Jacqueline Markowitz has roots as a producer for radio and television commercials, but now she is writing full-time and running her own company, The Jam Press, offering literary and publishing services, based in Toronto. Last October, she published Conversations For Two, her first novel — what Markowitz describes as fiction from life — based on her older brother, John, who died decades ago, when she was 17.
“Twenty-five years after John’s death, I came into possession of a box of his writings in a most incredible way. I began to discover his life, to try and make sense of his death, and a book was born; one that I feel we wrote together,” says Markowitz. She adds that her book is a conversation between her and her brother — his voice resides in the poems, songs, and the words he left behind.
Markowitz spoke with Bookclub-in-a-Box about her writing process, the years of writing and revisions, and the highs and lows of self-publishing. (Buy Conversations For Two at Toronto’s Type Books, Page and Panel, at www.thejampress.com, or in ebook format on Amazon.)
Which aspects of the story in Conversations for Two are taken from your own life?
There are incidences in the story that have been borrowed or interpreted from my own life, but then it becomes the life of the narrator, her journey to explore. In this book, truth and fiction merge and mingle in the intricacies of the characters. There were eight years between my brother and me. I was a kid, and he was my cool big brother. I couldn’t possibly have had a window to his life at the time. I did, however feel that I got to know him as I wrote this book, or at least gained an idea of what his life might have looked like. It’s a story set in the early ’70s in Toronto. I got to write what it felt like to be part of the generation of peace and love!

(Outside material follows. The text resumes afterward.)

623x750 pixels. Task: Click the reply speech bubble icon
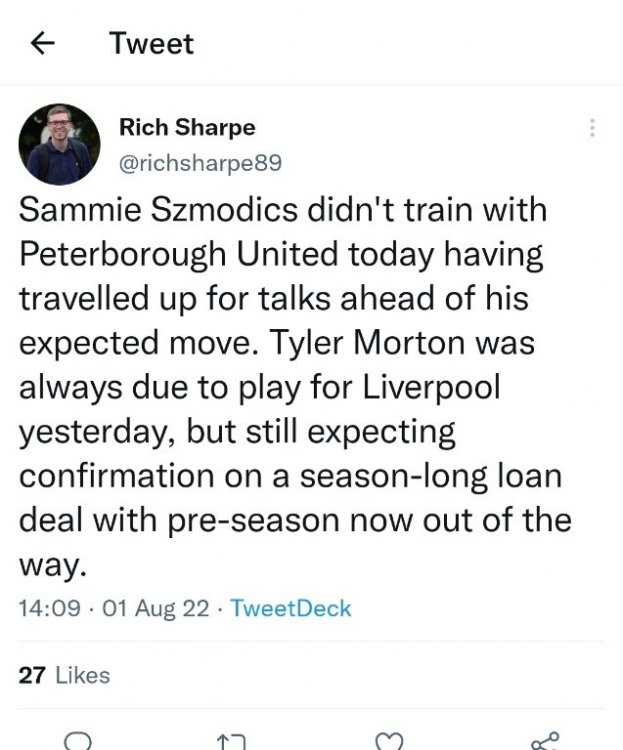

It’s not a true story, although some of the story is based on a truth, and much of it is imagined, created, inspired by my brother’s words, triggered by his thoughts. The experience is considered through the lens of the narrator, her 17-year-old, and her mature self. It’s her attempt to understand why her brother died, to find answers, and somehow, acceptance.
How long did it take you to write this book, and what was your writing process like?
Well, it was more than 10 years… I wrote the first draft of the book so long ago — about two years after I discovered my brother’s writings. It has undergone two major revisions since that first version, two editors, and at least five years of workshops and courses. This last draft was the most significant, and I would say that it took me until now to truly become a writer. This last revision process was very powerful and deep. I worked with my editor over six months. It was a very intuitive, fluid relationship, and the results were astounding. I started writing at 6:00 a.m., every single day, and sometimes wrote at night as well. The story possessed me. And when I was done, I knew it in my bones. I had infused the book with every piece of me in the language, and within the characters that had found their life stories.
What were the challenges and benefits of not going through a traditional publisher for this book?
Well, before I took on this last revision, I had sent the manuscript to a handful of Canadian publishers whose platforms seemed to be in line with my book. I received some really lovely rejection letters. Seriously! I mean this. Publishers don’t have to write you a personal response to your submissions. I got some notes that were very complimentary and encouraging. I do believe that with my latest revision, had I persevered, I would have found a publisher.
But I didn’t want to wait another two years, which is at least what it would have been by the time I went through the submission process. I had put so much work into the writing, poured over every single word, sentence, paragraph, and chapter, and by this point had such a vision for how the book should look that I just had to publish it myself.
I found an unbelievable book designer who understood what I wanted, and together we created a very beautiful book. We paid attention to the cover design, font, the typesetting — it’s important to consider how the words are going to look on each page, how they fit between the margins, how my brother’s poetry was integrated into the book, and the character of the paper, all of which felt significant to the story.
I used to think there was such a stigma about being self-published, but I have wholeheartedly changed my tune. I am so proud of Conversations for Two, the dedication to the art of writing and publishing. But it is a struggle to get your book out there without the backing of a big, widely renowned publishing company. There are heavy doors to open. It takes a lot of work and perseverance. And you are also making a personal financial commitment, so you have a lot of skin in the game. I definitely feel like I am charting new ground, and in many ways it is incredibly enticing and empowering.
What authors or books are you inspired by?
Anne Michaels. I have read Fugitive Pieces three times and some passages out loud. Her writing is exquisite.
Barbara Kingsolver’s Prodigal Summer. It’s my feel-good place. I’m swept away in the forest.
Joan Didion, because she is so brave.
I read Kate Atkinson’s Life after Life and A God in Ruins back to back, and was awestruck by her craft. How she wove this story and made sense of all the time changes was amazing.
Tan Twan Eng’s Garden of the Evening Mist features such masterful storytelling and language.
Do you have any other writing projects planned for the future?
I write a blog, Recipe For Life Club, which shares reflections, stories, and bits and pieces and details of life relevant to women of my vintage. I want to make this into a book, and have some really fun events coming up this fall where I will be talking to women, sharing stories, and of course, recipes! As I mentioned, when I published my book, I created a publishing company, The Jam Press. We offer a terrific line up of literary and publishing services. I so strongly believe in the power of our stories, and that there are many women, like me, who have a story to tell, and need support to make it happen. I want to help women find their voice and encourage their publishing journey. I will also be at Word on the Street Toronto this fall. So, come visit me!